> [Aim of the exercise]:
Write out the data below again, substituting "screen agent" for each occurrence of "GUI agent" and keeping everything else unchanged.

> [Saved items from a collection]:

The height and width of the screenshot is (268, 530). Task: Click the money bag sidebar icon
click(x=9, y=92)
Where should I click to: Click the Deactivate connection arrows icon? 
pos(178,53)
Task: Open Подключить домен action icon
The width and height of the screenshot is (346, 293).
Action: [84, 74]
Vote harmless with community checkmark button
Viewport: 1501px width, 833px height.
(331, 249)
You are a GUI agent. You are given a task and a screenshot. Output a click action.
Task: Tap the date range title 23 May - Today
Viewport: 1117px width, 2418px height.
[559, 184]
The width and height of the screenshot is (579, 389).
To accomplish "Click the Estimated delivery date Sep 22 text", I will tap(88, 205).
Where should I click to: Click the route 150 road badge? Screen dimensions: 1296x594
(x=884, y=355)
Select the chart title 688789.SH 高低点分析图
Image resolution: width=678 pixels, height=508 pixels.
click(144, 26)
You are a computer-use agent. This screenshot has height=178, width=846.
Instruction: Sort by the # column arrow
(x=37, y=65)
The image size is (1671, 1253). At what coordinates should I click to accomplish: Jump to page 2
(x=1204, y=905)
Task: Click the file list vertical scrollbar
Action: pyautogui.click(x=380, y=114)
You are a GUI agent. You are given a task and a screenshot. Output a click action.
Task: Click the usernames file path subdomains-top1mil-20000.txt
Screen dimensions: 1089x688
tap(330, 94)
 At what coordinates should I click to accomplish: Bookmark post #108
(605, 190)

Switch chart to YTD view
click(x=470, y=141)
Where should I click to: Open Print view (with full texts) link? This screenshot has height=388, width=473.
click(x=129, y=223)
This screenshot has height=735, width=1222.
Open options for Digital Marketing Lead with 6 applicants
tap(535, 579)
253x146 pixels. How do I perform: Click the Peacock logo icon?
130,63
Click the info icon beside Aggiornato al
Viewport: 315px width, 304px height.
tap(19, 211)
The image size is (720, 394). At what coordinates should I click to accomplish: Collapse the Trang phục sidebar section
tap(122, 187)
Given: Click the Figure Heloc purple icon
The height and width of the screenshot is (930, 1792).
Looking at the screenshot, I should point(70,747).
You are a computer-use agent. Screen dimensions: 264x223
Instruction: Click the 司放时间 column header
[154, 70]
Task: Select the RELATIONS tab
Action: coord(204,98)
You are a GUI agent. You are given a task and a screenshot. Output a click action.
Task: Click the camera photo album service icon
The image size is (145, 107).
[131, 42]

> [Result]:
The height and width of the screenshot is (268, 530). Task: Click the money bag sidebar icon
click(x=9, y=92)
Where should I click to: Click the Deactivate connection arrows icon? 
pos(178,53)
Task: Open Подключить домен action icon
The width and height of the screenshot is (346, 293).
Action: [84, 74]
Vote harmless with community checkmark button
Viewport: 1501px width, 833px height.
(331, 249)
You are a screen agent. You are given a task and a screenshot. Output a click action.
Task: Tap the date range title 23 May - Today
Viewport: 1117px width, 2418px height.
[559, 184]
The width and height of the screenshot is (579, 389).
To accomplish "Click the Estimated delivery date Sep 22 text", I will tap(88, 205).
Where should I click to: Click the route 150 road badge? Screen dimensions: 1296x594
(x=884, y=355)
Select the chart title 688789.SH 高低点分析图
Image resolution: width=678 pixels, height=508 pixels.
click(144, 26)
You are a computer-use agent. This screenshot has height=178, width=846.
Instruction: Sort by the # column arrow
(x=37, y=65)
The image size is (1671, 1253). At what coordinates should I click to accomplish: Jump to page 2
(x=1204, y=905)
Task: Click the file list vertical scrollbar
Action: pyautogui.click(x=380, y=114)
You are a screen agent. You are given a task and a screenshot. Output a click action.
Task: Click the usernames file path subdomains-top1mil-20000.txt
Screen dimensions: 1089x688
tap(330, 94)
 At what coordinates should I click to accomplish: Bookmark post #108
(605, 190)

Switch chart to YTD view
click(x=470, y=141)
Where should I click to: Open Print view (with full texts) link? This screenshot has height=388, width=473.
click(x=129, y=223)
This screenshot has height=735, width=1222.
Open options for Digital Marketing Lead with 6 applicants
tap(535, 579)
253x146 pixels. How do I perform: Click the Peacock logo icon?
130,63
Click the info icon beside Aggiornato al
Viewport: 315px width, 304px height.
tap(19, 211)
The image size is (720, 394). At what coordinates should I click to accomplish: Collapse the Trang phục sidebar section
tap(122, 187)
Given: Click the Figure Heloc purple icon
The height and width of the screenshot is (930, 1792).
Looking at the screenshot, I should point(70,747).
You are a computer-use agent. Screen dimensions: 264x223
Instruction: Click the 司放时间 column header
[154, 70]
Task: Select the RELATIONS tab
Action: coord(204,98)
You are a screen agent. You are given a task and a screenshot. Output a click action.
Task: Click the camera photo album service icon
The image size is (145, 107).
[131, 42]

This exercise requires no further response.